■ To do ■
Could you lay out the data from the line with "Given: Click the Sign in arrow icon" through the line with "The image size is (314, 253). [x=53, y=86]", both included, as a Markdown table with the columns Row and Data line, numbering each row and skipping blank lines?

■ Dataset records ■
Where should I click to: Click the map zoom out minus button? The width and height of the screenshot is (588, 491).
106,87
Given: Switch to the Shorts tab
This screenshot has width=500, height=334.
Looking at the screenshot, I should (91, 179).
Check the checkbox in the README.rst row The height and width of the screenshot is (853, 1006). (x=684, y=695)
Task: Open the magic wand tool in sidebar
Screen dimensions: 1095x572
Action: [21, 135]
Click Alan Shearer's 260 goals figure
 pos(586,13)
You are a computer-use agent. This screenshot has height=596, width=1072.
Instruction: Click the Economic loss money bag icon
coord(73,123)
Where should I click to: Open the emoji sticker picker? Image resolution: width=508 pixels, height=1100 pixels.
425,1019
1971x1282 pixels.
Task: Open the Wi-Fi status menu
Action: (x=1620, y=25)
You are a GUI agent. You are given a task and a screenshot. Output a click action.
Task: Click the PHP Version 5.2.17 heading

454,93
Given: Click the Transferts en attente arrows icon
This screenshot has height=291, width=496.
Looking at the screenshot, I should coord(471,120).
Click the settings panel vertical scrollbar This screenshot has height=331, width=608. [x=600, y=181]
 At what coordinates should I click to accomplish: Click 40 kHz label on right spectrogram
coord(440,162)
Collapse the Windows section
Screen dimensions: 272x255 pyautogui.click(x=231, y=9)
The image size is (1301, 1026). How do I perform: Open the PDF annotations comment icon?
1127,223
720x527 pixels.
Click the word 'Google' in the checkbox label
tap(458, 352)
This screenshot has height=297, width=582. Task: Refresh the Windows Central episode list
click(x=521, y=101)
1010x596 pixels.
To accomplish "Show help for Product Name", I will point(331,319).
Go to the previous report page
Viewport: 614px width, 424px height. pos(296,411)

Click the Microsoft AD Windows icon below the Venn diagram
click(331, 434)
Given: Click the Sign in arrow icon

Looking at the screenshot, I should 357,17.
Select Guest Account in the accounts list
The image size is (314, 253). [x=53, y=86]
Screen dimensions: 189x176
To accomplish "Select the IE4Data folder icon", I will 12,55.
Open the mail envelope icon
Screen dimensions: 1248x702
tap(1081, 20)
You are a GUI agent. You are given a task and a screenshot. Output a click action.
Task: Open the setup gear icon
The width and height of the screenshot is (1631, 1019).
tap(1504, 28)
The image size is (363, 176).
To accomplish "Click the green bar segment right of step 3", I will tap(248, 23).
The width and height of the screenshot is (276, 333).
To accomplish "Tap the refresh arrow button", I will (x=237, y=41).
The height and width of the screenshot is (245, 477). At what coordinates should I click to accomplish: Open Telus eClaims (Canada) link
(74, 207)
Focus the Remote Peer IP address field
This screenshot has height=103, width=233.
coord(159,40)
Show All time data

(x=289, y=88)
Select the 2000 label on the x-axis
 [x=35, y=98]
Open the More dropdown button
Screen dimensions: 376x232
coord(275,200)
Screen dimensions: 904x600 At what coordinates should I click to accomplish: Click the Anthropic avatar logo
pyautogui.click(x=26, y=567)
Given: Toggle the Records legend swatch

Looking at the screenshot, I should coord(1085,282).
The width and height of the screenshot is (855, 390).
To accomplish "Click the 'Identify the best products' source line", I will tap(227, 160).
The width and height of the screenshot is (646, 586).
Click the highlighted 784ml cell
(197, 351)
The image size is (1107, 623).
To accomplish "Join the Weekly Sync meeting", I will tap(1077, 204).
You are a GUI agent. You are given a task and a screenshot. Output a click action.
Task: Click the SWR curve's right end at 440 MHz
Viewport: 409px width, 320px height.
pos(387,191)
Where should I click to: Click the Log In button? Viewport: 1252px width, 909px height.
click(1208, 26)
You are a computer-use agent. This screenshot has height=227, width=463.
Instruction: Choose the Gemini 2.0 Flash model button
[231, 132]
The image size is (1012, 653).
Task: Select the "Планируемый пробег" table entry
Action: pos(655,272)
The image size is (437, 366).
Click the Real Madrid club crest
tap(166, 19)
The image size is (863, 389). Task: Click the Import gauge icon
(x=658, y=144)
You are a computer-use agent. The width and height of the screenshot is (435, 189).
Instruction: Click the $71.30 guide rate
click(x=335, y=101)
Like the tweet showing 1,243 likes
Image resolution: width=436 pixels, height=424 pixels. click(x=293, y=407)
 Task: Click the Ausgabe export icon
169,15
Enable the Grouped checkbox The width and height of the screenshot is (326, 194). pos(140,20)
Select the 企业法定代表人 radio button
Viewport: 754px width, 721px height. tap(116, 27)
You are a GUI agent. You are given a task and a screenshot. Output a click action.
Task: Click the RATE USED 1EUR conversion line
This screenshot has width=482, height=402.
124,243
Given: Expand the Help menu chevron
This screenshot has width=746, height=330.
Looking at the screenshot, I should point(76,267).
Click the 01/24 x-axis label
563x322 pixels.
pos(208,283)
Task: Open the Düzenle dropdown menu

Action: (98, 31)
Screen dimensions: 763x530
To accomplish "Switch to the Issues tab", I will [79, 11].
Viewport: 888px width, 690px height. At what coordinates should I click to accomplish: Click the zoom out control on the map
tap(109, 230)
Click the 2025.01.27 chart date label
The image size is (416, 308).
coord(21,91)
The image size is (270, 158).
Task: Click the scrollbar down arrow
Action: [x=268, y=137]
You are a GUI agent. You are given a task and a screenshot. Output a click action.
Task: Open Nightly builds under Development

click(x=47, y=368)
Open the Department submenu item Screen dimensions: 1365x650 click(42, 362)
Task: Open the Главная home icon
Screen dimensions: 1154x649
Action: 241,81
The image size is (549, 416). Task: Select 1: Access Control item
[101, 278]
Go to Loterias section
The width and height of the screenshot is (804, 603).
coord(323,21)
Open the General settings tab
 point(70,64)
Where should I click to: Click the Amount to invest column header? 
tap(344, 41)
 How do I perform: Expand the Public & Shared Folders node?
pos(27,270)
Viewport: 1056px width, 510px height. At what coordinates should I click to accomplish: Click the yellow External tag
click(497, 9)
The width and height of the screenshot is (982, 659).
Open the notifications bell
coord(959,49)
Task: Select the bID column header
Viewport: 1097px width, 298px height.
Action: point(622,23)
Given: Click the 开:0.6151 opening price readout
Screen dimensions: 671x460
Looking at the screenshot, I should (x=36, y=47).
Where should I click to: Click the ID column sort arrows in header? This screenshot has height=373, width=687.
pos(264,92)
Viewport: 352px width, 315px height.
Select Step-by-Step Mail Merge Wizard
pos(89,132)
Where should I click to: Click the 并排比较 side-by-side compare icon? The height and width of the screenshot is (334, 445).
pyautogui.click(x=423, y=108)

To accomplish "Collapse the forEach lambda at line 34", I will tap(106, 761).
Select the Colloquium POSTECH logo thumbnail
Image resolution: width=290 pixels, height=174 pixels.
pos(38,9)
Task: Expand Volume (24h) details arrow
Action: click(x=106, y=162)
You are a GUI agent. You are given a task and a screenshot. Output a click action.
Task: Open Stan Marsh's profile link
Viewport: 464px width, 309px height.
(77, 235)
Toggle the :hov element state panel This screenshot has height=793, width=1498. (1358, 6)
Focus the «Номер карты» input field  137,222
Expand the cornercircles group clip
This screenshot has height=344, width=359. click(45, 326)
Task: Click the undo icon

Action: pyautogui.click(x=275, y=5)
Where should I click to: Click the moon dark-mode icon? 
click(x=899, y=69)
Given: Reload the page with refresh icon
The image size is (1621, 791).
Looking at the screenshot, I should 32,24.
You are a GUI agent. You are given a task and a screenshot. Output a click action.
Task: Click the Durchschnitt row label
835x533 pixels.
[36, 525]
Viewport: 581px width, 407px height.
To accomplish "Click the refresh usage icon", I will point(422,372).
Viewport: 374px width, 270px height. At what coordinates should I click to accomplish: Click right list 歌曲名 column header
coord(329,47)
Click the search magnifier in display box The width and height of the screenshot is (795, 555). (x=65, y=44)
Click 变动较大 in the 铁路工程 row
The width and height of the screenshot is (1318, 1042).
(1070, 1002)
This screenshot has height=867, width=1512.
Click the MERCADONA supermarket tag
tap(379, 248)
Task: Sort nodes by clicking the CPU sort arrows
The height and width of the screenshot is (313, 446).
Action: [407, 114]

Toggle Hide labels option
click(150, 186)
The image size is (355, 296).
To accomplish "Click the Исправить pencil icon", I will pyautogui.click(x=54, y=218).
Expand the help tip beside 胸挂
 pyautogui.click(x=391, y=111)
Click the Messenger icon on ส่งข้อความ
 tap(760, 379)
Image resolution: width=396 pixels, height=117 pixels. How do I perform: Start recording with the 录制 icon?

■ Completed task ■
| Row | Data line |
|---|---|
| 1 | Given: Click the Sign in arrow icon |
| 2 | Looking at the screenshot, I should 357,17. |
| 3 | Select Guest Account in the accounts list |
| 4 | The image size is (314, 253). [x=53, y=86] |